In the book descriptions below, where is the bonanza that the three pairs of brothers search for hidden?

## [Document excerpt]
+ + + + +

Newly motivated by a family confession
that her missing father, Langston Blue, may still be alive,
Carmen enlists the help of CJ and Flora Jean in launching
a search. Blue fought in an elite unit in Vietnam and mysteriously
disappeared during a top secret mission. Carmen’s case
seems an especially good fit for CJ, who realizes after a
string of recent violent jobs that he needs to make some career
changes if he ever wants to create a life with his loyal,
longtime girlfriend, Mavis.
Carmen’s personal journey takes
a dangerous turn, though, when they uncover a dark secret
about a terrifying, clandestine raid during the war that involved
illegal U.S. paramilitary operations and the "elimination"
of Amerasian war babies. In the process of resurrecting and
reconstructing Langston Blue’s past, Carmen, CJ and
Flora Jean find themselves facing their most life-threatening
case ever as they follow a deadly trail made of double deals,
blueprints for genetic cleansing, political corruption, and
power grabs that lead all the way to the halls of the United
States Senate. RESURRECTING LANGSTON
BLUE is a suspenseful, breathtaking tale of political intrigue—and
Robert Greer at his finest.
|
by Ernest H. Rosenbaum (MD ’56), FACP and
Isadora Rosenbaum, MA |
Through
more than 50 chapters, cancer care specialists Ernest and
Isadora Rosenbaum - along with nearly 80 other medical experts
- answer questions concerning a cancer patient's physical,
psychological, and spiritual needs. The goal of this book
is to provide tools and comfort for anyone fighting cancer
or helping a family member or friend who is.
The wide range of covered topics includes:
• Understanding cancer and its treatments
• Chemotherapy and bone marrow transplant side effects
• Stress and cancer
• The will to live
• Cancer and spirituality
• Sexuality
• Nutritional considerations
• Rehabilitation and fitness
With this book, the Rosenbaums hope to help cancer patients
and those who care for them make informed decisions, face
the disease with renewed courage, and care for both their
well-being and their bodies.
|
by R. Reed Johnson (MD ’45) |
This novel is a tale of the adventures of
three pairs of brothers and how their lives entwine, even
though each pair lives in a different century -- the seventeenth,
eighteenth and nineteenth -- and each is from a different
territory or province of the western United States –
namely Texas, Colorado and the Spanish Province of New Mexico.
The thread of gold that binds these six lives together is
their search for a fabulous bonanza hidden in the rugged Lost
Creek Canyon in the Tarryall Mountains of Colorado. Their
experiences are set within historical events that the brothers
encounter – each in their own time and place. Historical
elements of the story touch on Don Juan Bautista de Anza's
campaign against the Comanches in the late 1700s, Ute Indian
customs, the Colorado Volunteers in the Civil War and The
Battle of Glorietta Pass, prospecting in the Colorado gold
fields during the late 1800s, and scenes of Littleton, Colorado
in the early 1930s.

+ + + + +

## [Material shown]
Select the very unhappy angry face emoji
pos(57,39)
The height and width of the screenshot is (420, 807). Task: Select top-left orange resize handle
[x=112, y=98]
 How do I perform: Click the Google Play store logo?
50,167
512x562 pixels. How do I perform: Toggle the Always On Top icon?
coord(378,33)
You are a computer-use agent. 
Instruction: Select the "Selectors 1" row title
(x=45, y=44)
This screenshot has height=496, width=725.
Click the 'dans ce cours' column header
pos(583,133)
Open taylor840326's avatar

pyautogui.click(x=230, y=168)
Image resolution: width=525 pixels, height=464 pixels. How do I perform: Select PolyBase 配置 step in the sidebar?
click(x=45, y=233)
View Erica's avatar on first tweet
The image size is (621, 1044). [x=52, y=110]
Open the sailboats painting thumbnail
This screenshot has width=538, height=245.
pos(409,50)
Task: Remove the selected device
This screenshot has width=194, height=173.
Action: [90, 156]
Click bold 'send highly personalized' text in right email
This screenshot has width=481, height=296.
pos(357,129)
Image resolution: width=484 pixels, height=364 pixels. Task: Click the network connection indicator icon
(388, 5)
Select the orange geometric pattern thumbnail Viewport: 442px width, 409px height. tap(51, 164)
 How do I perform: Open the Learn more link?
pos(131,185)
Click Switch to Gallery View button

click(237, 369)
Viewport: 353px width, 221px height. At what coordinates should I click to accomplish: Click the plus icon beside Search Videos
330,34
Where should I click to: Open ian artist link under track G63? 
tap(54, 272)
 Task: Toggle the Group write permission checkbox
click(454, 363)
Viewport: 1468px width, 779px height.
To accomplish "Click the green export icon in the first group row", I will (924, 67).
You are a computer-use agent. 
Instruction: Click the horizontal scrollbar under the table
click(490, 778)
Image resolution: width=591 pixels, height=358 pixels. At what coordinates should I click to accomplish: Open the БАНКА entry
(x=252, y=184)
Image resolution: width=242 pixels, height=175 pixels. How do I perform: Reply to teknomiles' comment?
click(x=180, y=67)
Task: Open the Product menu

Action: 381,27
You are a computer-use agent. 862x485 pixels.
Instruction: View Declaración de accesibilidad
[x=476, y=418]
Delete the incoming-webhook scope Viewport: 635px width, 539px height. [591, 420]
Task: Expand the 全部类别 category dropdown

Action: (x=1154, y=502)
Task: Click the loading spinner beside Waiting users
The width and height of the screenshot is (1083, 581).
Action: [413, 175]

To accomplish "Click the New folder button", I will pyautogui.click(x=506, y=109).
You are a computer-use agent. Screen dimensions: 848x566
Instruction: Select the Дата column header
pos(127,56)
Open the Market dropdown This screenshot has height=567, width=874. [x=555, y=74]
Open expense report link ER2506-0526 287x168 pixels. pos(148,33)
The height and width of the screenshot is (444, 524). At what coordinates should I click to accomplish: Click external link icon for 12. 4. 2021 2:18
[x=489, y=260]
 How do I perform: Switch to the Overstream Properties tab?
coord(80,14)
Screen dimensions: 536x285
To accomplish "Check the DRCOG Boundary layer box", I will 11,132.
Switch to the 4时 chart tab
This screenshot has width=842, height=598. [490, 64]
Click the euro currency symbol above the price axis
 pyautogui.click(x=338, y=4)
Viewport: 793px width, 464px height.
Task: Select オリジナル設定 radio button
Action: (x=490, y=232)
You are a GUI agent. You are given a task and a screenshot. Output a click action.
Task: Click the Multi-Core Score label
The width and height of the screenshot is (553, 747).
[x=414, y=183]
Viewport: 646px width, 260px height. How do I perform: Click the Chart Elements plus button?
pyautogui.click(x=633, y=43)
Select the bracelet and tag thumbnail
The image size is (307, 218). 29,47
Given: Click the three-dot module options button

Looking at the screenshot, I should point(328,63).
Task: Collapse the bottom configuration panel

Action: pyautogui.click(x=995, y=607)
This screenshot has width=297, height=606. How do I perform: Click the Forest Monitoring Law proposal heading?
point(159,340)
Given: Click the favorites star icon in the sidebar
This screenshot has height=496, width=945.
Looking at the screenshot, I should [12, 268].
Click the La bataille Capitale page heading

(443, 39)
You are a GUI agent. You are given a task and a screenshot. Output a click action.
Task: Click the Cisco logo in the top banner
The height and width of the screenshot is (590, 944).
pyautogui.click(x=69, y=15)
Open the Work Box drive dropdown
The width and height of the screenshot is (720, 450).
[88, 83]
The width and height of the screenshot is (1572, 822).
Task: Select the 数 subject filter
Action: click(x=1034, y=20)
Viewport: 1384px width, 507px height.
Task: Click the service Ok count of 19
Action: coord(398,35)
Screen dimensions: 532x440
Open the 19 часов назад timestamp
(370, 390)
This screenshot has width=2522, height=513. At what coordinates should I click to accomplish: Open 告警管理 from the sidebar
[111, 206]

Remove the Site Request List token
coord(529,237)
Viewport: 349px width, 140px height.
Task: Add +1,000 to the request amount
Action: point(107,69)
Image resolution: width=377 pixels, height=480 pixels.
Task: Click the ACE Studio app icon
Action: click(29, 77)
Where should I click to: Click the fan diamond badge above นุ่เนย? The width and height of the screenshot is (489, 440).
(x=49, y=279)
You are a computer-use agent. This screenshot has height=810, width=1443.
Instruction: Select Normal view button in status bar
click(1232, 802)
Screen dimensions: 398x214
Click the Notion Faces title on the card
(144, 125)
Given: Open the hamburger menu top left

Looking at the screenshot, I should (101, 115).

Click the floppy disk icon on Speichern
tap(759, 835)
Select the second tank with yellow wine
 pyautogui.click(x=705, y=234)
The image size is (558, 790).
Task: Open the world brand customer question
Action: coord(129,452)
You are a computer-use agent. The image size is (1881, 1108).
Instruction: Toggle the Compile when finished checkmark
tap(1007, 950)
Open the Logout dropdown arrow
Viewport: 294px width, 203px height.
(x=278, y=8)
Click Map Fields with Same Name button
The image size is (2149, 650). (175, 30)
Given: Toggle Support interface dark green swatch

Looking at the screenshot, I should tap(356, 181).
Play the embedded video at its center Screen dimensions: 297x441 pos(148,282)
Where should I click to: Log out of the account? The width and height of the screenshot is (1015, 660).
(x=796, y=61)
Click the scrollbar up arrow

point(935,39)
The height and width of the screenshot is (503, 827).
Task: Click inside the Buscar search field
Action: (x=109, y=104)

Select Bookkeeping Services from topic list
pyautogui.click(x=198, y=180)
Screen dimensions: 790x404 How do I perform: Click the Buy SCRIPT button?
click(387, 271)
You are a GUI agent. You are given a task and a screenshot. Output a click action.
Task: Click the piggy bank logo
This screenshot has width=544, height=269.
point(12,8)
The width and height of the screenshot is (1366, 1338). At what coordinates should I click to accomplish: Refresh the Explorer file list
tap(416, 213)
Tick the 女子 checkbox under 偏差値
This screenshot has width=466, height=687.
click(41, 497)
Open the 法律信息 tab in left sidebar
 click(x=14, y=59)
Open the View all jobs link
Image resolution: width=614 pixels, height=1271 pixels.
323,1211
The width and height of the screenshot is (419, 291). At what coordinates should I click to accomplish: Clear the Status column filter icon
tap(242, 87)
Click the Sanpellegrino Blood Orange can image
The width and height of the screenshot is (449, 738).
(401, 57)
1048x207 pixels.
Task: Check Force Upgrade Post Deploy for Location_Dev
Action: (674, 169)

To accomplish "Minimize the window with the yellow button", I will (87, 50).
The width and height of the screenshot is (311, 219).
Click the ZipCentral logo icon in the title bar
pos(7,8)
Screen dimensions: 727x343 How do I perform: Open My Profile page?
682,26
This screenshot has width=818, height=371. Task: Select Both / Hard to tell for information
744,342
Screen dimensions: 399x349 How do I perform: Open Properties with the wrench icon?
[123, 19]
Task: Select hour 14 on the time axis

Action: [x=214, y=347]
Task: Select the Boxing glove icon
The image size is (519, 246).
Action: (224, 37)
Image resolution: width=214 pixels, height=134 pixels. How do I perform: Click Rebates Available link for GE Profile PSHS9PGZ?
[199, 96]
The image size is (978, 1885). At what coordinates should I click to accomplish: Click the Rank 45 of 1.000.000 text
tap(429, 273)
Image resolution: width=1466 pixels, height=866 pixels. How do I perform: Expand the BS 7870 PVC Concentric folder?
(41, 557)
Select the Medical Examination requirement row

+ + + + +

## [Reply to the exercise]
In the rugged Lost Creek Canyon in the Tarryall Mountains of Colorado.